Product/Business Case: ValueInc food court (Costco-like)

ValueInc is a membership-based warehouse retailer. We also operate an on-site food court that is open to both members and non-members. The hot dog combo is the primary reason many people visit the food court.

Leadership is worried the food court may be attracting many non-members who only buy hot dogs, and that ValueInc is “missing profit” (e.g., subsidizing visits that don’t translate into profitable retail purchases or membership growth).

Data (given as a summary table)

Assume you can obtain the following annual metrics (or a similar table). Define and use these fields explicitly in your analysis:

  • Member spending (retail + food court), and Non-member spending (food court + any retail if allowed)
  • Profit margin for non-combo items (food court items other than the hot dog combo)
  • Cost of combo (unit variable cost of the hot dog combo)
  • Average spending for multi-purchase member (members who buy food + also purchase other items)
  • Non-members annual revenue (from food court and any allowed retail)
  • Hot-dog-only non-member visits (# visits where a non-member purchases only the hot dog combo)
  • Multi-purchase member visits (# visits where a member purchases hot dog combo + other items)

You may assume fixed costs exist (labor, rent allocation, equipment depreciation), but they are not provided unless you ask.

Questions

Answer as a structured analysis. Clearly state assumptions and any additional data you would ask for.
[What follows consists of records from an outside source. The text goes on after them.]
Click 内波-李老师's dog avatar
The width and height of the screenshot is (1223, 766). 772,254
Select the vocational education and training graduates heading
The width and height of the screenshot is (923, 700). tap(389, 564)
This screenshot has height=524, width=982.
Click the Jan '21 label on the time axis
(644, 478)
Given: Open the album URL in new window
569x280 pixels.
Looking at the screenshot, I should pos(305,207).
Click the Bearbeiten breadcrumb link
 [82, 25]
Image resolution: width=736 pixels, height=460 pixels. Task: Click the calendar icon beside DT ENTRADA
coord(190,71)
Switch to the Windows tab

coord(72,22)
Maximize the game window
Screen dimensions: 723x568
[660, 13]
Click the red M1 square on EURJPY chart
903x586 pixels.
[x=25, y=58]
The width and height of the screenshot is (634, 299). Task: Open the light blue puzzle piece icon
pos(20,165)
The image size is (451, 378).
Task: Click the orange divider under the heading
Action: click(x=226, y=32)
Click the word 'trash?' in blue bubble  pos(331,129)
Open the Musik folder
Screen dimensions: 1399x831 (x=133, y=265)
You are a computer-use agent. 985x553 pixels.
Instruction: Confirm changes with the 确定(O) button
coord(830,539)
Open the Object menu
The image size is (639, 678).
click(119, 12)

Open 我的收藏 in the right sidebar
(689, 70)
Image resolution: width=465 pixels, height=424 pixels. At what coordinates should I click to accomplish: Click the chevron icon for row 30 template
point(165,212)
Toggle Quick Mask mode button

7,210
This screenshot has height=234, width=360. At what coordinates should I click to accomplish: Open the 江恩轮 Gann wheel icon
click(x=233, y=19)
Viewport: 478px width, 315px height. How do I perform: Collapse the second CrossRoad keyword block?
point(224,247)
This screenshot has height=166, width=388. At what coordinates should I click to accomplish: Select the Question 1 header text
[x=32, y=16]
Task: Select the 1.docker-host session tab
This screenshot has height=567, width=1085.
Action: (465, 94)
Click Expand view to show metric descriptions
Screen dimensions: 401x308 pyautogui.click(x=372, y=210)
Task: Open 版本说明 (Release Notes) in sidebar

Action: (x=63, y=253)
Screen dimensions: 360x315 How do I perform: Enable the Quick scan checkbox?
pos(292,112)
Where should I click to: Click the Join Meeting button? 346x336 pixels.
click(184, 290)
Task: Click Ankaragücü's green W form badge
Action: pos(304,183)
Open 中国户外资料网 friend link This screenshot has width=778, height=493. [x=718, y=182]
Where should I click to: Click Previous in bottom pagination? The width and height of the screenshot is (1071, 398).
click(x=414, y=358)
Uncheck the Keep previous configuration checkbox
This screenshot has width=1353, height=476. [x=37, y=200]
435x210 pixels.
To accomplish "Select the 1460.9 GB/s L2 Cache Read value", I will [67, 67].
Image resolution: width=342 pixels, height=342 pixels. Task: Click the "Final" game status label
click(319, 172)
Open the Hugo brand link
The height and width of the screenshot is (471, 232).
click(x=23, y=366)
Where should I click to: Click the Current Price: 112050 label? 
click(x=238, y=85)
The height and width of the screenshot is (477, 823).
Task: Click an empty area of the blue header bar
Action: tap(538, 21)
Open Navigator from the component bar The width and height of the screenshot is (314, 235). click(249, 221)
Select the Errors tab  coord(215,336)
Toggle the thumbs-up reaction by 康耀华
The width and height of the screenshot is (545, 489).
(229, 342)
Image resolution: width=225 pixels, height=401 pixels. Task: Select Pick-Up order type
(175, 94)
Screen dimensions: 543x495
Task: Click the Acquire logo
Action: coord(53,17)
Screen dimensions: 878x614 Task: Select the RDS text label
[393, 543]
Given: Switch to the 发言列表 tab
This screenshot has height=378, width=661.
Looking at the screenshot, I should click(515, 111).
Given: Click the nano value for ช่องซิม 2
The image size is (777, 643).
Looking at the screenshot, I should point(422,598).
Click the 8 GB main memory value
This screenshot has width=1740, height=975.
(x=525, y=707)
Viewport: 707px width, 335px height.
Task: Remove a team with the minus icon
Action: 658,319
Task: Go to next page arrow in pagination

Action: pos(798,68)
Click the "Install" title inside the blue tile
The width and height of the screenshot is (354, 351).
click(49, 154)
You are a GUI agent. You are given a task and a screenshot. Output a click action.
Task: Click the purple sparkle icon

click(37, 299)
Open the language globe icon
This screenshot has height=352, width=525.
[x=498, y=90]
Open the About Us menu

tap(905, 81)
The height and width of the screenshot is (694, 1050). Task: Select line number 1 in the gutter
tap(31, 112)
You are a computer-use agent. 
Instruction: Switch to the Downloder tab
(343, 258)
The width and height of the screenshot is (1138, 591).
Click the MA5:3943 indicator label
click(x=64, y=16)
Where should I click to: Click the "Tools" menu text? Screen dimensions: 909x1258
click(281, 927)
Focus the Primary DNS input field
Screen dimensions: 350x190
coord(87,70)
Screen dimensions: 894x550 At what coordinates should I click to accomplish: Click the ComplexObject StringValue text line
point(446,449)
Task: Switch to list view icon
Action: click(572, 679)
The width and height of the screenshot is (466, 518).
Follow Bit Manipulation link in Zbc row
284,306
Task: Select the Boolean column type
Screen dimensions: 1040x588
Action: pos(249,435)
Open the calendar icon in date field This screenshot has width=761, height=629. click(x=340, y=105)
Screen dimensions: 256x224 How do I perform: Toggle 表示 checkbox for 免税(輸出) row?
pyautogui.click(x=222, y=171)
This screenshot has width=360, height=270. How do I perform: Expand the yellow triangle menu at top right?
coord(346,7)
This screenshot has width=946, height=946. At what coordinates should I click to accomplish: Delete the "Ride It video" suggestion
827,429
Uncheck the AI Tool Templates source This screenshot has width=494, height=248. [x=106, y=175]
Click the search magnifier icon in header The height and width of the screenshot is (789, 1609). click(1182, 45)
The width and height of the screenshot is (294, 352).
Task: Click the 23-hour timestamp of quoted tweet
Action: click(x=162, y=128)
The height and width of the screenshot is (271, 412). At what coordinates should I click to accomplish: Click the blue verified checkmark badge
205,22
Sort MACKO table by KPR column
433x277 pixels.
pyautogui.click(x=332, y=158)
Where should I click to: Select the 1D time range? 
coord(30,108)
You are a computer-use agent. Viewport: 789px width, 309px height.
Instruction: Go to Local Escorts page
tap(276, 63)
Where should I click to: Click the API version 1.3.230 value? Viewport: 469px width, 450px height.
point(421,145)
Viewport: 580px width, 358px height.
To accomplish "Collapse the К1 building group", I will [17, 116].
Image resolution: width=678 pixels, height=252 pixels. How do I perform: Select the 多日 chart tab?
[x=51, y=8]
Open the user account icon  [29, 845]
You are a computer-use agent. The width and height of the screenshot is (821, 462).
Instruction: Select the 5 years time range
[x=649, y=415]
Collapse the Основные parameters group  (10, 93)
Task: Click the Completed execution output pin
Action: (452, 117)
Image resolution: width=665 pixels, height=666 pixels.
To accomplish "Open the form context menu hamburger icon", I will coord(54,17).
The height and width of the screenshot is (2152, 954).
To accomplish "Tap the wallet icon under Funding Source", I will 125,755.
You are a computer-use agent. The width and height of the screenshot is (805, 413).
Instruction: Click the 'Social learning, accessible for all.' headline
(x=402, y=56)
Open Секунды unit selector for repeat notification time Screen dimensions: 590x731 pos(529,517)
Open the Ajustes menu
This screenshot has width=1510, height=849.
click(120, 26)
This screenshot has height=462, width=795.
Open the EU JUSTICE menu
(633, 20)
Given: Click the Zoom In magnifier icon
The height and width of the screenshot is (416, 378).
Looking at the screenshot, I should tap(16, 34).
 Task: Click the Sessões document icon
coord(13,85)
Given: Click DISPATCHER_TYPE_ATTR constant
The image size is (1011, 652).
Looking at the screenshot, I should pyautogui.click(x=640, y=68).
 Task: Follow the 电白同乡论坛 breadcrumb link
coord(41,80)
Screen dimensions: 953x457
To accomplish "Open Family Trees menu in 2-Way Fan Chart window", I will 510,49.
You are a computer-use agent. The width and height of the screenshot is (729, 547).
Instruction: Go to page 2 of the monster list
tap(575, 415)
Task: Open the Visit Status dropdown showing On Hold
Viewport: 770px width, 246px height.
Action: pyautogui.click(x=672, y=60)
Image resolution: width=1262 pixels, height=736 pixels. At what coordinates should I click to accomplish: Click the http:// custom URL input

  1. “How much profit did we not catch?”
    • Propose a rigorous way to quantify missed profit (or profit leakage) attributable to opening the food court to non-members and/or pricing the hot dog combo as a loss-leader.
    • Specify what counterfactual you are comparing against.
  2. What are the main risks and drawbacks of the current setup (food court open to non-members; hot dog combo as the main draw)? Include both business and measurement/causal risks.
  3. What can we do?
    • Propose multiple strategies to improve profitability while considering member experience (e.g., pricing, bundling, gating, conversion tactics, limits, promotions).
    • For each strategy, identify a primary metric and at least 2 guardrails.
  4. Breakeven analysis: What number of customers/visits do we need to breakeven?
    • Define a breakeven equation that includes fixed and variable costs.
    • The question has “hidden information”: clarify what segmentation you need (member vs non-member; hot-dog-only vs multi-purchase; incremental retail basket). Explain how the composition affects breakeven.
  5. Pricing change: If the hot dog combo price increases to $2.50 (from the current price), what should we do?
    • Outline how you’d estimate price elasticity and forecast demand/profit impact.
    • Discuss risks (e.g., brand perception, traffic drop, membership value proposition).
  6. Vertical integration: Leadership is considering making hot dogs in-house.
    • What factors should we consider (costs, capacity, quality, supply chain, regulatory, operational complexity)?
    • Provide pros/cons and what analysis/experiment you would run before committing.
  7. Membership gating: If we switch the food court to members-only , what are the advantages and disadvantages?
  8. Exit option: What’s the cost to “get rid of” (shut down) the food court?
    • List one-time and ongoing costs, and second-order effects on retention/traffic.
  9. Final risk check: What risks should we be mindful of when interpreting results and making the decision (confounding, cannibalization, seasonality, selection bias, spillovers)?